[Passage]:
So I am new to Python and I want to do the following.
I have a file with a bunch of sentences that looks like this:
- [frank bora three](noun) [go](action) level [three hundred sixty](value)
- [jack blad four](noun) [stay](action) level [two hundred eleven](value)
I want to be able to reproduce a file that looks like this:
text:'frank bora three', entityType:'noun'
text:'jack blad four', entityType:'noun'
text:'go', entityType:'action'
text:'stay', entityType:'action'
text:'three hundred sixty', entityType:'value'
text:'two hundred eleven', entityType:'value'
What I need is to delete the first hymph, identify every text in between the two square brackets as a text, and then for their entityType it will be what we have in between round brackets that follows the text between the squarebrackets. ther thing is that we can have some words that are not between brackets and that should be ignored.

[Data extract]:
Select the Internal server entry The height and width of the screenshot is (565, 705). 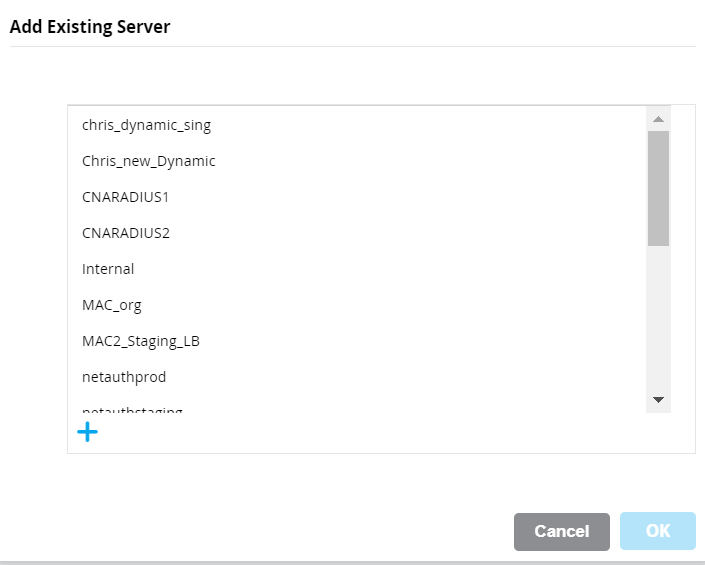(108, 269)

[Exercise A]: In the Python parsing question, list every phrase in the two sample sentences that begin with a hyphen that sits between square brackets.
[Exercise B]: Continue the Python parsing question from the end of its last sentence.

[Task response A]: frank bora three, go, three hundred sixty, jack blad four, stay, two hundred eleven

[Task response B]:
Approach: The first thing I tried is to do is put all the sentences in an array:
import re
with open('new_file.txt') as f1:
lines = f1.readlines()
array_length = len(lines)
for i in range(array_length):
lines[i]=re.sub(r"\b/-\w+", "", lines[i])
print (lines[0])
After that I tried to remove the hymph using re but it's not working for me, the hymphs were still there when I tried to print the array.
I hope my question is clear.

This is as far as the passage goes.